> [TEKS BACAAN]:

————

Hai Investor Ritel yang Nyangkut, Ingat Pesan Bos OJK Ini

Jakarta, CNBC Indonesia- Ketua Dewan Komisioner Otoritas Jasa Keuangan (OJK) Wimboh Santoso mengatakan dinamika pasar modal domestik akhir-akhir ini, diwarnai oleh pertumbuhan pesat investor retail di pasar saham. Hal ini juga sejalan dengan program pendalaman pasar yang dilakukan OJK dengan dukungan seluruh pihak terkait.
Meski demikian dia mengakui perkembangan tersebut harus diimbangi dengan meningkatnya pemahaman yang memadai mengenai investasi, sehingga tidak sekadar mengikuti tren dan sumber dana bukan berasal dari pinjaman.

————

> [DAFTAR YANG DITAMPILKAN]:
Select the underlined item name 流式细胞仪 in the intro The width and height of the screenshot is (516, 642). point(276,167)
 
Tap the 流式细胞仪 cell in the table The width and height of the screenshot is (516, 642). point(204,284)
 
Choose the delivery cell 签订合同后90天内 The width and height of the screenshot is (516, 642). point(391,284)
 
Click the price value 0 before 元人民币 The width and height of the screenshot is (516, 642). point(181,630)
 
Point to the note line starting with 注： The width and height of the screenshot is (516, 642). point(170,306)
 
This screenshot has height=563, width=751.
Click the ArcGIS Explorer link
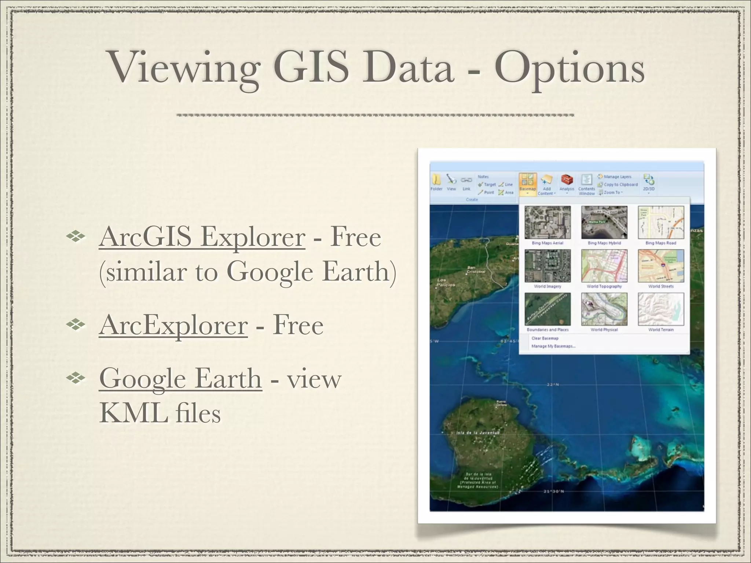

————

> [TUGAS LATIHAN]:
(1) Dalam berita tentang OJK, siapa yang menjabat Ketua Dewan Komisioner OJK?
(2) Kutip dari berita tentang OJK bagian yang dimulai dari "Meski demikian dia" dan berakhir di "berasal dari pinjaman.".
Pakai berita di atas saja sebagai sumber, tanpa daftar.

> [JAWABAN]:
(1) Wimboh Santoso.

(2)
Meski demikian dia mengakui perkembangan tersebut harus diimbangi dengan meningkatnya pemahaman yang memadai mengenai investasi, sehingga tidak sekadar mengikuti tren dan sumber dana bukan berasal dari pinjaman.